EXCERPTED PASSAGE>
HBO Documentary Films July 7, 2008

Chuck Connelly became a 1980s icon in New York's booming art scene and made millions from the sale of his paintings, which were frequently compared with those of Vincent van Gogh. In addition to representation at Lennon Weinberg Gallery, his paintings were included in MoMA's permanent collection. Nick Nolte, moreover, played Connelly in the first short of the anthology film New York Stories (1989), Martin Scorsese's "Life Lessons," written by Richard Prince. However, as his fame and fortune continued to increase throughout the decade, Connelly followed the path of many other artists at that time and began acting out his own reverence for such hard-drinking legends as Jackson Pollock, which ultimately destroyed his professional contacts with collectors, curators, and gallerists. HBO recently captured the artist's tawdry, un-glamorized life in The Art of Failure: Chuck Connelly Not For Sale (2008), which premiered on July 7. As part of the cable station's new documentary film series, this particular portrait of an artist not only deconstructs the myth of bohemia but also makes one wonder if any of it ever really happened in the first place.

[ILLUSTRATION OMITTED]

Connelly arrived in New York City during the late 1970s and settled in a small apartment in the East Village between Avenues B and C, just as the art scene was about to transform the area with eccentric performances by artists like Klaus Nomi, Colette, and Gracie Mansion. Even though it has been said that Connelly moved in the same circles as Julian Schnabel and Jean-Michel Basquiat, the association is at most relative since everyone then was stoned and roamed the streets like zombies. Enjoying the early patronage of diet guru Robert C. Atkins, Connelly somehow went on to garner wide attention, before decamping for Philadelphia in 1999 after having lived in Manhattan for nearly 20 years.

The Art of Failure opens with a series of flashbacks that portray a successful career along with more humbling moments showing the artist and his now ex-wife venturing from one New York gallery to another in an attempt to revive Connelly's evidently lifeless career. Although door-to-door "cold calls" do not effectively begin or advance one's art career, the film's director Jeff Stimmel exposes the standard caginess that permeates the city's high-end galleries. Conversely, the camera also spends a great deal of time capturing the daily life of Connelly, which often reads like an exaggerated reality show. As we are taken through the artist's growing drinking habit, he eventually becomes emblematic of his own struggle against anonymity as he spends less time making art and more time complaining about the very art world that rejected him, or vice versa.

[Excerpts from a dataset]
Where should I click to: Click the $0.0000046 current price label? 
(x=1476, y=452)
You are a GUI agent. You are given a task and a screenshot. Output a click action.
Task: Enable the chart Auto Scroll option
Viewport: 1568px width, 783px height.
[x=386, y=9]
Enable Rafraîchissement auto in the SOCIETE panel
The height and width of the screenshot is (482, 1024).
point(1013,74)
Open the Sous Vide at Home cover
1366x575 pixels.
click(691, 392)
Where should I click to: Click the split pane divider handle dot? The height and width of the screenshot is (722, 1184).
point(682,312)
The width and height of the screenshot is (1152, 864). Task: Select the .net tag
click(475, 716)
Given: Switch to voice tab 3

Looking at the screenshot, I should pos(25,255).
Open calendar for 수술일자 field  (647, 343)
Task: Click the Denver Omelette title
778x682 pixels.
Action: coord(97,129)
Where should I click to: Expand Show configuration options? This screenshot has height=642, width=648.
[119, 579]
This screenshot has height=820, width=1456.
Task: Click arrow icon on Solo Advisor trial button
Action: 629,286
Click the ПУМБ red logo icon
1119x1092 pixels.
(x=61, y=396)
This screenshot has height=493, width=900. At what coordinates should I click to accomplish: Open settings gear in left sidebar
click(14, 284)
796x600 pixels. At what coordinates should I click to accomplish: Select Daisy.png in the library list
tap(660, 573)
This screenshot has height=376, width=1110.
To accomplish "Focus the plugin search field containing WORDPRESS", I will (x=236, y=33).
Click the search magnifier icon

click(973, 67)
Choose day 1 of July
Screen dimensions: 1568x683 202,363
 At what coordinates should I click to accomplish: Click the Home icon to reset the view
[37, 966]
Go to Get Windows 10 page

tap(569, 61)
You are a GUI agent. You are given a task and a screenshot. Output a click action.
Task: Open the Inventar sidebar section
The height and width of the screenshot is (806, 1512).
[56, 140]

PROBLEMS TO SOLVE>
**A)** In the Chuck Connelly passage, who directed The Art of Failure?
**B)** Quote the Chuck Connelly passage from "The Art of Failure opens" up to and including "or vice versa.".

ANSWERS IN ORDER>
**A)** Jeff Stimmel

**B)**
The Art of Failure opens with a series of flashbacks that portray a successful career along with more humbling moments showing the artist and his now ex-wife venturing from one New York gallery to another in an attempt to revive Connelly's evidently lifeless career. Although door-to-door "cold calls" do not effectively begin or advance one's art career, the film's director Jeff Stimmel exposes the standard caginess that permeates the city's high-end galleries. Conversely, the camera also spends a great deal of time capturing the daily life of Connelly, which often reads like an exaggerated reality show. As we are taken through the artist's growing drinking habit, he eventually becomes emblematic of his own struggle against anonymity as he spends less time making art and more time complaining about the very art world that rejected him, or vice versa.